» TASK DESCRIPTION
Scan the records for the word "agent". Report each line where it occurs.

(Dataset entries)
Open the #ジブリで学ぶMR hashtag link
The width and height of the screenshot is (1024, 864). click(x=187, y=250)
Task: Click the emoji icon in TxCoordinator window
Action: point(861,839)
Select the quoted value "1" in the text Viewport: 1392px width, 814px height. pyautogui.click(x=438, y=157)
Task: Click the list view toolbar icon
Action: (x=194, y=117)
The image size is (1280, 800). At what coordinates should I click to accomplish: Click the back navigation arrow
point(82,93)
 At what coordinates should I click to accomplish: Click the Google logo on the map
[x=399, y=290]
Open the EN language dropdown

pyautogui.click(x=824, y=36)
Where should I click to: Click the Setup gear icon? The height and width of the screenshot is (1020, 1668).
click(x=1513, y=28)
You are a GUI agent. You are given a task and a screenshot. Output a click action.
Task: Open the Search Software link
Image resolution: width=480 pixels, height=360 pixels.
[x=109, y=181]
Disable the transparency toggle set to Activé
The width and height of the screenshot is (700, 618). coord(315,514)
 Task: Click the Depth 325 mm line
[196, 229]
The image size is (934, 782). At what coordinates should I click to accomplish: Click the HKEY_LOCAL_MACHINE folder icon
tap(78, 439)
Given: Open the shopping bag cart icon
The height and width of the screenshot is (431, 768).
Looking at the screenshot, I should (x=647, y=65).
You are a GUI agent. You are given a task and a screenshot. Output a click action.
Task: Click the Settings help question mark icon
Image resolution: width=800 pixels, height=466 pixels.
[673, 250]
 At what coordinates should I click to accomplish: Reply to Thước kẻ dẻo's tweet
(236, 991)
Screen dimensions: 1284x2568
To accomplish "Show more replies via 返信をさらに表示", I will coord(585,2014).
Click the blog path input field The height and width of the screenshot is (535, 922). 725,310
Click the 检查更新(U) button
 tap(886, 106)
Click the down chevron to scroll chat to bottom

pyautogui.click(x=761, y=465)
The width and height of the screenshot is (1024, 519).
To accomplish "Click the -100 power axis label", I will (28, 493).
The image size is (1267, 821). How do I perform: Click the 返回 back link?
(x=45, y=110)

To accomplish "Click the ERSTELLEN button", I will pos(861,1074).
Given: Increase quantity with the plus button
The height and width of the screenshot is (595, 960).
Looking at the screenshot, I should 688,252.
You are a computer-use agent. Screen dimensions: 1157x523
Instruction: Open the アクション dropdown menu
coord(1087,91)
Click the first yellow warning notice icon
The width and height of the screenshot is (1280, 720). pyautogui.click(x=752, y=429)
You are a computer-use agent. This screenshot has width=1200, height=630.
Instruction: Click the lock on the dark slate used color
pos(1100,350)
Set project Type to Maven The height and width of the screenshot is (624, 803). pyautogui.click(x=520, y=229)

» RESPONSE
You are a GUI agent. You are given a task and a screenshot. Output a click action.
You are a GUI agent. You are given a task and a screenshot. Output a click action.
You are a computer-use agent. Screen dimensions: 1157x523
You are a computer-use agent. This screenshot has width=1200, height=630.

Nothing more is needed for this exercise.